Required work>
Give back a single number: the count of lines in the data that contain the string "section".

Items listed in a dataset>

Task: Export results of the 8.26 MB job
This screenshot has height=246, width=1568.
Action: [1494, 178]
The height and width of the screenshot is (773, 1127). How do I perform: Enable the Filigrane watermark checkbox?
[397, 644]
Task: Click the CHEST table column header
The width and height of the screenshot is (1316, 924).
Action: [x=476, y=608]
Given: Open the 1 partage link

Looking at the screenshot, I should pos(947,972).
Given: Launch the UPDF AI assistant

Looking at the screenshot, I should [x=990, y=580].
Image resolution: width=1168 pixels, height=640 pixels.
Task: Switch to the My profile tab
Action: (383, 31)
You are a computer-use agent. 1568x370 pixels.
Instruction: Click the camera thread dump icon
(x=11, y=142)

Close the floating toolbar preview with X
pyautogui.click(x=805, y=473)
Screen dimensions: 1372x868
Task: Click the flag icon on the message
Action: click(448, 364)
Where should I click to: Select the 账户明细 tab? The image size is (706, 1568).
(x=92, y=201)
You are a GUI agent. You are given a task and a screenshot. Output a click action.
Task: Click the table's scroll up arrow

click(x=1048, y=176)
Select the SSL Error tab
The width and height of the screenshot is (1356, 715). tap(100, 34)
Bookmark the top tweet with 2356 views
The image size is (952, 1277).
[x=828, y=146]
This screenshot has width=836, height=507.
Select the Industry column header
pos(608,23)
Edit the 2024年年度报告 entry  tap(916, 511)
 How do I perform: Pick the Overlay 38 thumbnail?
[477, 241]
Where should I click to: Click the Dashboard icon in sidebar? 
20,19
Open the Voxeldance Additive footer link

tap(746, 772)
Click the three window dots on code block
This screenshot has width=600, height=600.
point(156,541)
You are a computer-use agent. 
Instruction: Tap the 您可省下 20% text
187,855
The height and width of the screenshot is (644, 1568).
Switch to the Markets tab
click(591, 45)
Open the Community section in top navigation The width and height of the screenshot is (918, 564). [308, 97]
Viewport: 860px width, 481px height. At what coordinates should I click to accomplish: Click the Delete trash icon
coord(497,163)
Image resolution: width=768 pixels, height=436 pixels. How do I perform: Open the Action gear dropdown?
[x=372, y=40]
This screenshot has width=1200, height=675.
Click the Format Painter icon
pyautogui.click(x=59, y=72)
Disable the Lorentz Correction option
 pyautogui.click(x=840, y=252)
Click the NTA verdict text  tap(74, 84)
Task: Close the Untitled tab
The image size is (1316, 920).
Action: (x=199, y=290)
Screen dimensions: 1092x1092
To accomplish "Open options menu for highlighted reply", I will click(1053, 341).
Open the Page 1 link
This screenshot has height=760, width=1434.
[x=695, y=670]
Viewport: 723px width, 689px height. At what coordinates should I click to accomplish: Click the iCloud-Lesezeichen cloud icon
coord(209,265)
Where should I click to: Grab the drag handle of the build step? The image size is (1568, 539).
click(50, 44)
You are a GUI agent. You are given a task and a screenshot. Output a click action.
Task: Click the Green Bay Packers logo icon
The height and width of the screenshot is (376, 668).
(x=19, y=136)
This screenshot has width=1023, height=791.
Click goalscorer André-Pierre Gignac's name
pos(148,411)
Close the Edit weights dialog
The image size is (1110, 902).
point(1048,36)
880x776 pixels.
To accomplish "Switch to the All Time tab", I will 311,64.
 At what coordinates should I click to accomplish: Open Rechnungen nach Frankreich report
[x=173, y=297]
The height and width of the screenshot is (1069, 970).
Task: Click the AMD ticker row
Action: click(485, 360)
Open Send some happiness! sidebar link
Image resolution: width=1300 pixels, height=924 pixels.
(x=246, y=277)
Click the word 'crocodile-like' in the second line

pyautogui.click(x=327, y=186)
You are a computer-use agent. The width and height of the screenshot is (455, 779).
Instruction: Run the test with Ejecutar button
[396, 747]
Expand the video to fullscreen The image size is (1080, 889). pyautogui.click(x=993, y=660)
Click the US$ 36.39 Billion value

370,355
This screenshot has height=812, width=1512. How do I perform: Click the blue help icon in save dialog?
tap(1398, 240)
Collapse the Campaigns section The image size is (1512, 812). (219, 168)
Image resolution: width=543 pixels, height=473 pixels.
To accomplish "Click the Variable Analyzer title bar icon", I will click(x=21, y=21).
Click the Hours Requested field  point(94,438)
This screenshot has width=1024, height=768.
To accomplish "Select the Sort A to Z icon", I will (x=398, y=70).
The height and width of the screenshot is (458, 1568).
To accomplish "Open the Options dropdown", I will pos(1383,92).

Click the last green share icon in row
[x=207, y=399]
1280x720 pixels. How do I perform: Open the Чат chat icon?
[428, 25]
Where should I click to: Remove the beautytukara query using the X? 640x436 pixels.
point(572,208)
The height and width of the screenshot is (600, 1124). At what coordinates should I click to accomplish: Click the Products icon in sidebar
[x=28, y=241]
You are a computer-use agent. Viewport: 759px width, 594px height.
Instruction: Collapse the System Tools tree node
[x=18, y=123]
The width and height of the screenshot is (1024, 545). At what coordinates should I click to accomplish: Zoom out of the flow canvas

Result for this task>
2